**Exercise instructions:**
- 1) In the biography of the football agent Drew Uyi, what degree did he obtain at London Metropolitan University?
- 2) Decide whether each statement agrees with the biography of the football agent Drew Uyi, answering yes or no and quoting the words that settle it: (a) Uyi completed his secondary education in Nigeria. (b) Uyi is a registered intermediary with the Football Association. (c) Uyi received a doctorate in 2022 from a university in Atlanta.
- 3) Extend the biography of the football agent Drew Uyi, picking up after its final sentence.

**Text:**

British football agent

Andrew Uyioghosa Ogbomoide, also known as Drew Uyi, is a British football agent, brand strategist and entrepreneur. He is a registered intermediary with the Football Association in the United Kingdom and a currently accredited FIFA players' agent.

== Education and career ==
Uyi attended his primary and junior high school education in Benin City, Nigeria before moving abroad for his secondary education in Switzerland and Germany. He went to the London Metropolitan University where he studied and obtained a Degree in Sports and Events Management, and later gained admission to the University of the Arts London where he obtained a Certificate in Marketing and Advertising. In 2022, he was conferred a Doctor of Philosophy in Christian Leadership from Cornerstone Christian University, Atlanta, United States.

**Provided data:**

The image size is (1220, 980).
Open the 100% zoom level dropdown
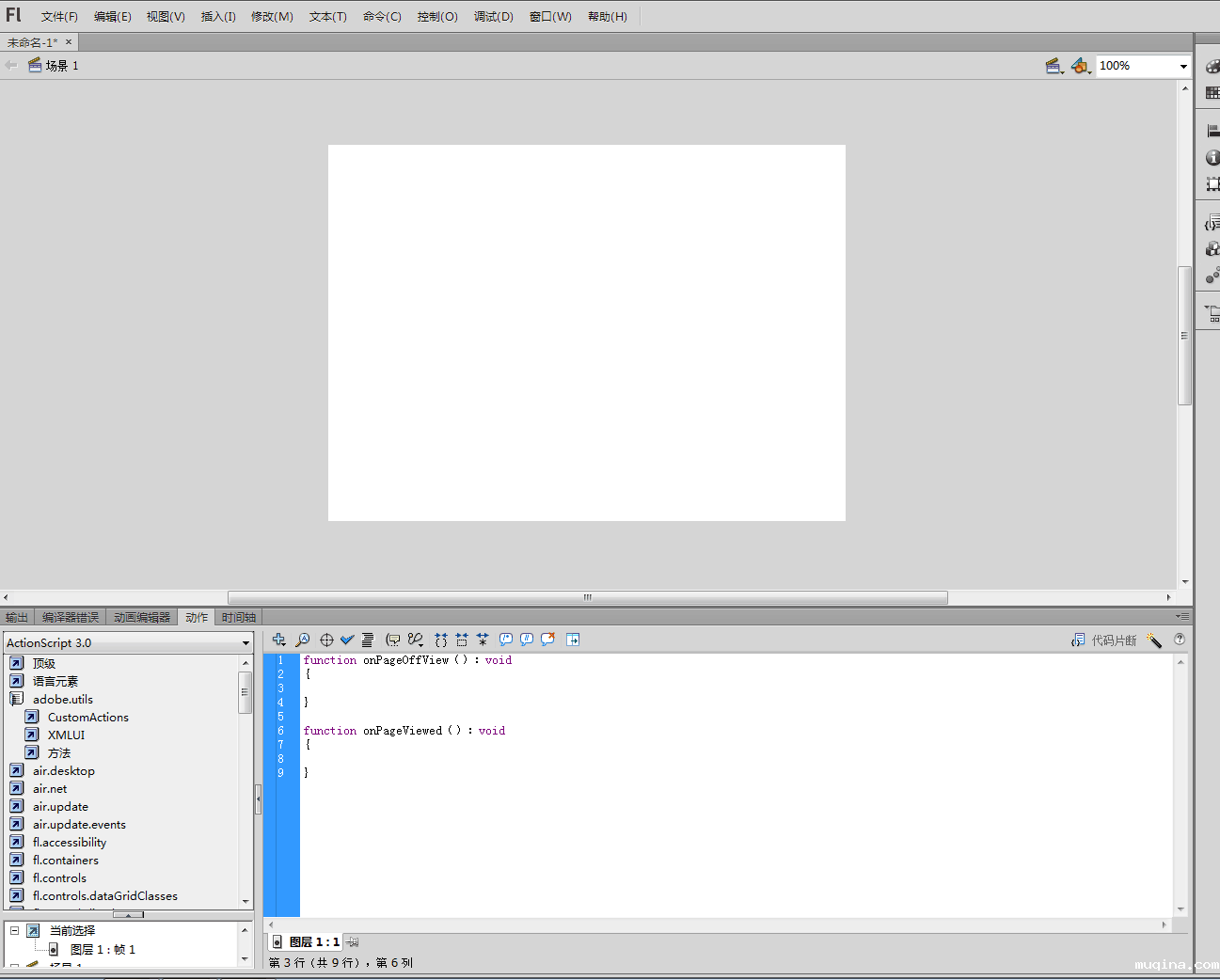tap(1182, 66)
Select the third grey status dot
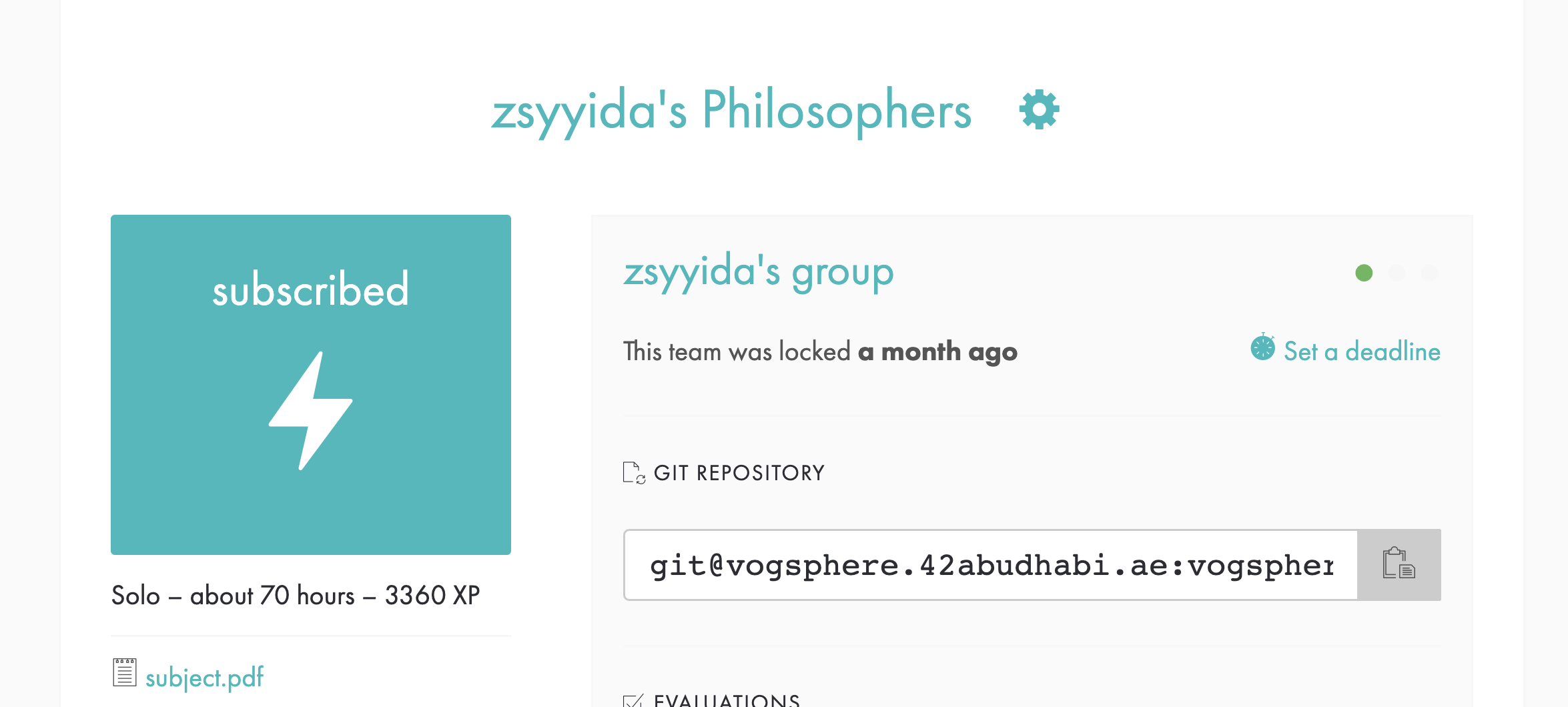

**Expected outputs:**
- 1) He obtained a Degree in Sports and Events Management.

- 2)
(a) No: "moving abroad for his secondary education in Switzerland and Germany"
(b) Yes: "He is a registered intermediary with the Football Association in the United Kingdom"
(c) Yes: "In 2022, he was conferred a Doctor of Philosophy in Christian Leadership from Cornerstone Christian University, Atlanta, United States."

- 3)
==Career==
Uyi has been a registered agent with the Football Association (FA) since 2018 and a licensed FIFA players' agent since October 2023. He has worked with Emmanuel Dennis, Ahmed Musa, Wilfred Ndidi, Odion Ighalo, Shehu Abdullahi, Olarenwaju Kayode, and Moses Ebiye. Uyi was involved in the brokered Olarenwaju Kayode's loan move from Shakhtar Donetsk to Turkish club Gaziantep.

In 2022, Uyi negotiated and brokered the sale of Emmanuel Dennis from Watford F.C. to Nottingham Forest in the Premier League for around for £20 million after negoitatation with West Ham United and several premier league clubs, including Everton and Southampton, collapsed due to the price tag.

The Moses Ebiye transfer to Motherwell from Aalesund in March 2024 was brokered by Uyi.

== Outside football ==
=== Personal honours ===
Uyi was appointed Youth Ambassador of Edo State in 2023 by Governor Godwin Obaseki for Positive Influence and Exemplary Achievements in Sports. He was nominated for GAB Awards UK 2018.